■ **Exercise directions**
Set down the records that follow exactly and completely.

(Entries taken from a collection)
────────────────

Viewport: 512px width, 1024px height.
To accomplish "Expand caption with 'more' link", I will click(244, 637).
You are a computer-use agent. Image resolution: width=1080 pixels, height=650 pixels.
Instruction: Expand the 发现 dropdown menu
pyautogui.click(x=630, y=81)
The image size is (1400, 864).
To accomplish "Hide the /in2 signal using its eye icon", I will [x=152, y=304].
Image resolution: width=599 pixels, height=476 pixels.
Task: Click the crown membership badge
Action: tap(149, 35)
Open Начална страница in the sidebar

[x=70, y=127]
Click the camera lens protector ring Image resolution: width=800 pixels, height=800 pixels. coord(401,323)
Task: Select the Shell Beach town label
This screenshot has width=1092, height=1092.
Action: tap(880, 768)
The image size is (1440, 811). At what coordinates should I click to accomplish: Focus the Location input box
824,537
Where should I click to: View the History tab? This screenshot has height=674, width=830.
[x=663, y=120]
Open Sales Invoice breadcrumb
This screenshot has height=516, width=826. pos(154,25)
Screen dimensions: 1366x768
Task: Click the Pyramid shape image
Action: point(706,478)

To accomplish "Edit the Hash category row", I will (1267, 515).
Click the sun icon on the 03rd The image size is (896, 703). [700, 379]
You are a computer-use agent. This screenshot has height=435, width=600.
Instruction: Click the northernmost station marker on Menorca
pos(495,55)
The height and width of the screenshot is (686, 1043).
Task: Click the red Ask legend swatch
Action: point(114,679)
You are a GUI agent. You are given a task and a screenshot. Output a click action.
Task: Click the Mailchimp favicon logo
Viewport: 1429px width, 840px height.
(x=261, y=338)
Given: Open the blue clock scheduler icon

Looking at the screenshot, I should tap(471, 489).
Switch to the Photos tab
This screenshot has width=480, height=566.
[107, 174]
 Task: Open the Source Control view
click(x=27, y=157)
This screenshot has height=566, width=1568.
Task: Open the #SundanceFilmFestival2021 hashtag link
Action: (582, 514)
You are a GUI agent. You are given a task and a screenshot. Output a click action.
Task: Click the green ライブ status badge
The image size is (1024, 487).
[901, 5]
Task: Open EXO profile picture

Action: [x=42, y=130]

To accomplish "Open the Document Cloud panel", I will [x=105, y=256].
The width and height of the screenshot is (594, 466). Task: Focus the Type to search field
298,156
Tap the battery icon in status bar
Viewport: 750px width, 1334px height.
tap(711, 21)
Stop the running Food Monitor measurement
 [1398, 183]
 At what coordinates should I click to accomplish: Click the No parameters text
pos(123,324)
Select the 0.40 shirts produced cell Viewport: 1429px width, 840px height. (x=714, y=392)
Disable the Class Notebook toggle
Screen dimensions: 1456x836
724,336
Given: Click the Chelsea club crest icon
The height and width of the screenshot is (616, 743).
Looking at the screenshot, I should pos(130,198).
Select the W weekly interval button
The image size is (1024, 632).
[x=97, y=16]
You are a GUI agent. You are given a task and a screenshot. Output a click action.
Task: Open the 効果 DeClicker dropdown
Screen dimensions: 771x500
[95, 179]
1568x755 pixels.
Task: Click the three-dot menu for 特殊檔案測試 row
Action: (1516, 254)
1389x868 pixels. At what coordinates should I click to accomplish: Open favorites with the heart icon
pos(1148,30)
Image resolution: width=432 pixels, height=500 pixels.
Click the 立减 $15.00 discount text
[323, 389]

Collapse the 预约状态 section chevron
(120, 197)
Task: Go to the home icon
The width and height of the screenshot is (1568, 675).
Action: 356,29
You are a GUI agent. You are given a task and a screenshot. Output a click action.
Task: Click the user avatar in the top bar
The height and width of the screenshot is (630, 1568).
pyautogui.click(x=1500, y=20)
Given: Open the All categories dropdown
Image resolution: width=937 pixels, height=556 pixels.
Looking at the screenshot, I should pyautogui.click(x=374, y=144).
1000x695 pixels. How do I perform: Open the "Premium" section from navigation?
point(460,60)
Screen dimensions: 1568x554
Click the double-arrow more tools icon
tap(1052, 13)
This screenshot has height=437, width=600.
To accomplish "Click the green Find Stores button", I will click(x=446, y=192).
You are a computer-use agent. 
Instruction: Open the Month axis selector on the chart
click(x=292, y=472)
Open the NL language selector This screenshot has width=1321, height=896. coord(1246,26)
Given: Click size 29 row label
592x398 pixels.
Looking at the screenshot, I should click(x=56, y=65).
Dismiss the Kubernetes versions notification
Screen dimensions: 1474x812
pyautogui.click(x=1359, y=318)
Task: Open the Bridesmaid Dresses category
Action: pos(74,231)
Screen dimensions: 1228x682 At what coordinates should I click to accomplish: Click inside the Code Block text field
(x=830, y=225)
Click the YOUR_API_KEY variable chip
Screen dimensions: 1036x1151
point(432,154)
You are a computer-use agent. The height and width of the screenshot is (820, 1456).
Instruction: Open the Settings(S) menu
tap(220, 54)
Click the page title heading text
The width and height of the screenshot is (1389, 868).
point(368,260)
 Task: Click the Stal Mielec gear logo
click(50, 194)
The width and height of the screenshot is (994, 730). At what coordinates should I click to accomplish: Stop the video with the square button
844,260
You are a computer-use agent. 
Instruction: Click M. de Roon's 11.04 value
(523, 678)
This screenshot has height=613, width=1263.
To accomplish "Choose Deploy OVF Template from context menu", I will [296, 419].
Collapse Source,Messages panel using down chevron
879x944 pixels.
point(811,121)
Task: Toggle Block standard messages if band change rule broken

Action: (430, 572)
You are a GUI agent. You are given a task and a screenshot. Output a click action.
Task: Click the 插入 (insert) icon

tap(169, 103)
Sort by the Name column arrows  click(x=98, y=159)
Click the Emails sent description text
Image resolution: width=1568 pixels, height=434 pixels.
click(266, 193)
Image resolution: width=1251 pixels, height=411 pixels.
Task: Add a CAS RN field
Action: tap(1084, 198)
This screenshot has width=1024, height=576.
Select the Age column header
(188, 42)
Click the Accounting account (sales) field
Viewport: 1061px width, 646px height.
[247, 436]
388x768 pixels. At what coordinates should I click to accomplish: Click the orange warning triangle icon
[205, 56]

────────────────

■ **Answer to this task**
Viewport: 512px width, 1024px height.
To accomplish "Expand caption with 'more' link", I will click(244, 637).
You are a computer-use agent. Image resolution: width=1080 pixels, height=650 pixels.
Instruction: Expand the 发现 dropdown menu
pyautogui.click(x=630, y=81)
The image size is (1400, 864).
To accomplish "Hide the /in2 signal using its eye icon", I will [x=152, y=304].
Image resolution: width=599 pixels, height=476 pixels.
Task: Click the crown membership badge
Action: tap(149, 35)
Open Начална страница in the sidebar

[x=70, y=127]
Click the camera lens protector ring Image resolution: width=800 pixels, height=800 pixels. coord(401,323)
Task: Select the Shell Beach town label
This screenshot has width=1092, height=1092.
Action: tap(880, 768)
The image size is (1440, 811). At what coordinates should I click to accomplish: Focus the Location input box
824,537
Where should I click to: View the History tab? This screenshot has height=674, width=830.
[x=663, y=120]
Open Sales Invoice breadcrumb
This screenshot has height=516, width=826. pos(154,25)
Screen dimensions: 1366x768
Task: Click the Pyramid shape image
Action: point(706,478)

To accomplish "Edit the Hash category row", I will (1267, 515).
Click the sun icon on the 03rd The image size is (896, 703). [700, 379]
You are a computer-use agent. This screenshot has height=435, width=600.
Instruction: Click the northernmost station marker on Menorca
pos(495,55)
The height and width of the screenshot is (686, 1043).
Task: Click the red Ask legend swatch
Action: point(114,679)
You are a GUI agent. You are given a task and a screenshot. Output a click action.
Task: Click the Mailchimp favicon logo
Viewport: 1429px width, 840px height.
(x=261, y=338)
Given: Open the blue clock scheduler icon

Looking at the screenshot, I should tap(471, 489).
Switch to the Photos tab
This screenshot has width=480, height=566.
[107, 174]
 Task: Open the Source Control view
click(x=27, y=157)
This screenshot has height=566, width=1568.
Task: Open the #SundanceFilmFestival2021 hashtag link
Action: (582, 514)
You are a GUI agent. You are given a task and a screenshot. Output a click action.
Task: Click the green ライブ status badge
The image size is (1024, 487).
[901, 5]
Task: Open EXO profile picture

Action: [x=42, y=130]

To accomplish "Open the Document Cloud panel", I will [x=105, y=256].
The width and height of the screenshot is (594, 466). Task: Focus the Type to search field
298,156
Tap the battery icon in status bar
Viewport: 750px width, 1334px height.
tap(711, 21)
Stop the running Food Monitor measurement
 [1398, 183]
 At what coordinates should I click to accomplish: Click the No parameters text
pos(123,324)
Select the 0.40 shirts produced cell Viewport: 1429px width, 840px height. (x=714, y=392)
Disable the Class Notebook toggle
Screen dimensions: 1456x836
724,336
Given: Click the Chelsea club crest icon
The height and width of the screenshot is (616, 743).
Looking at the screenshot, I should pos(130,198).
Select the W weekly interval button
The image size is (1024, 632).
[x=97, y=16]
You are a GUI agent. You are given a task and a screenshot. Output a click action.
Task: Open the 効果 DeClicker dropdown
Screen dimensions: 771x500
[95, 179]
1568x755 pixels.
Task: Click the three-dot menu for 特殊檔案測試 row
Action: (1516, 254)
1389x868 pixels. At what coordinates should I click to accomplish: Open favorites with the heart icon
pos(1148,30)
Image resolution: width=432 pixels, height=500 pixels.
Click the 立减 $15.00 discount text
[323, 389]

Collapse the 预约状态 section chevron
(120, 197)
Task: Go to the home icon
The width and height of the screenshot is (1568, 675).
Action: 356,29
You are a GUI agent. You are given a task and a screenshot. Output a click action.
Task: Click the user avatar in the top bar
The height and width of the screenshot is (630, 1568).
pyautogui.click(x=1500, y=20)
Given: Open the All categories dropdown
Image resolution: width=937 pixels, height=556 pixels.
Looking at the screenshot, I should pyautogui.click(x=374, y=144).
1000x695 pixels. How do I perform: Open the "Premium" section from navigation?
point(460,60)
Screen dimensions: 1568x554
Click the double-arrow more tools icon
tap(1052, 13)
This screenshot has height=437, width=600.
To accomplish "Click the green Find Stores button", I will click(x=446, y=192).
You are a computer-use agent. 
Instruction: Open the Month axis selector on the chart
click(x=292, y=472)
Open the NL language selector This screenshot has width=1321, height=896. coord(1246,26)
Given: Click size 29 row label
592x398 pixels.
Looking at the screenshot, I should click(x=56, y=65).
Dismiss the Kubernetes versions notification
Screen dimensions: 1474x812
pyautogui.click(x=1359, y=318)
Task: Open the Bridesmaid Dresses category
Action: pos(74,231)
Screen dimensions: 1228x682 At what coordinates should I click to accomplish: Click inside the Code Block text field
(x=830, y=225)
Click the YOUR_API_KEY variable chip
Screen dimensions: 1036x1151
point(432,154)
You are a computer-use agent. The height and width of the screenshot is (820, 1456).
Instruction: Open the Settings(S) menu
tap(220, 54)
Click the page title heading text
The width and height of the screenshot is (1389, 868).
point(368,260)
 Task: Click the Stal Mielec gear logo
click(50, 194)
The width and height of the screenshot is (994, 730). At what coordinates should I click to accomplish: Stop the video with the square button
844,260
You are a computer-use agent. 
Instruction: Click M. de Roon's 11.04 value
(523, 678)
This screenshot has height=613, width=1263.
To accomplish "Choose Deploy OVF Template from context menu", I will [296, 419].
Collapse Source,Messages panel using down chevron
879x944 pixels.
point(811,121)
Task: Toggle Block standard messages if band change rule broken

Action: (430, 572)
You are a GUI agent. You are given a task and a screenshot. Output a click action.
Task: Click the 插入 (insert) icon

tap(169, 103)
Sort by the Name column arrows  click(x=98, y=159)
Click the Emails sent description text
Image resolution: width=1568 pixels, height=434 pixels.
click(266, 193)
Image resolution: width=1251 pixels, height=411 pixels.
Task: Add a CAS RN field
Action: tap(1084, 198)
This screenshot has width=1024, height=576.
Select the Age column header
(188, 42)
Click the Accounting account (sales) field
Viewport: 1061px width, 646px height.
[247, 436]
388x768 pixels. At what coordinates should I click to accomplish: Click the orange warning triangle icon
[205, 56]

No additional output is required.